Nothing but the records, repeated exactly, should form the response.

Data for review.

···

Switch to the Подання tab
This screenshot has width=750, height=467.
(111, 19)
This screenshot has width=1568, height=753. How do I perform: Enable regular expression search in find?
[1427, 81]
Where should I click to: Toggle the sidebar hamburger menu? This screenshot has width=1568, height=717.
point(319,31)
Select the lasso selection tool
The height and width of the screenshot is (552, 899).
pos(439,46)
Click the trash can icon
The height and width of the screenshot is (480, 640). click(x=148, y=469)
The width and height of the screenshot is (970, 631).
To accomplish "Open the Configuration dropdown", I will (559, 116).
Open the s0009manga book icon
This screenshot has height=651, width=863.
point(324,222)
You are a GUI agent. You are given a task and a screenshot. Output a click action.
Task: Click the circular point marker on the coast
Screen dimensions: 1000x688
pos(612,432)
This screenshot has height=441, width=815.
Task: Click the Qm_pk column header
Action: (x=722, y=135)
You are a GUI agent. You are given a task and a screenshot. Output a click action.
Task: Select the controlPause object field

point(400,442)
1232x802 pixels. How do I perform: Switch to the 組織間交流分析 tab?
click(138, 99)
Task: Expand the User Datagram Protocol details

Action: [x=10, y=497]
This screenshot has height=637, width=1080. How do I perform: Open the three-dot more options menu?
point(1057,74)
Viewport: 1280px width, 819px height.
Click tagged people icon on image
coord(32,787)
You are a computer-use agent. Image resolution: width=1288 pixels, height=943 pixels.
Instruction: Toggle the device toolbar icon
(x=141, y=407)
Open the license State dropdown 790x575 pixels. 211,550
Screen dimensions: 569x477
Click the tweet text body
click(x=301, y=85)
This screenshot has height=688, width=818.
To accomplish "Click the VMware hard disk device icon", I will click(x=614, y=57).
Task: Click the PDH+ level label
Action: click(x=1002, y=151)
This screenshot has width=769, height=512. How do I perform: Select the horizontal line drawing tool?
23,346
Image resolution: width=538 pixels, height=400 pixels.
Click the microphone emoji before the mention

···

Answer to the exercise.
Switch to the Подання tab
This screenshot has width=750, height=467.
(111, 19)
This screenshot has width=1568, height=753. How do I perform: Enable regular expression search in find?
[1427, 81]
Where should I click to: Toggle the sidebar hamburger menu? This screenshot has width=1568, height=717.
point(319,31)
Select the lasso selection tool
The height and width of the screenshot is (552, 899).
pos(439,46)
Click the trash can icon
The height and width of the screenshot is (480, 640). click(x=148, y=469)
The width and height of the screenshot is (970, 631).
To accomplish "Open the Configuration dropdown", I will (559, 116).
Open the s0009manga book icon
This screenshot has height=651, width=863.
point(324,222)
You are a GUI agent. You are given a task and a screenshot. Output a click action.
Task: Click the circular point marker on the coast
Screen dimensions: 1000x688
pos(612,432)
This screenshot has height=441, width=815.
Task: Click the Qm_pk column header
Action: (x=722, y=135)
You are a GUI agent. You are given a task and a screenshot. Output a click action.
Task: Select the controlPause object field

point(400,442)
1232x802 pixels. How do I perform: Switch to the 組織間交流分析 tab?
click(138, 99)
Task: Expand the User Datagram Protocol details

Action: [x=10, y=497]
This screenshot has height=637, width=1080. How do I perform: Open the three-dot more options menu?
point(1057,74)
Viewport: 1280px width, 819px height.
Click tagged people icon on image
coord(32,787)
You are a computer-use agent. Image resolution: width=1288 pixels, height=943 pixels.
Instruction: Toggle the device toolbar icon
(x=141, y=407)
Open the license State dropdown 790x575 pixels. 211,550
Screen dimensions: 569x477
Click the tweet text body
click(x=301, y=85)
This screenshot has height=688, width=818.
To accomplish "Click the VMware hard disk device icon", I will click(x=614, y=57).
Task: Click the PDH+ level label
Action: click(x=1002, y=151)
This screenshot has width=769, height=512. How do I perform: Select the horizontal line drawing tool?
23,346
Image resolution: width=538 pixels, height=400 pixels.
Click the microphone emoji before the mention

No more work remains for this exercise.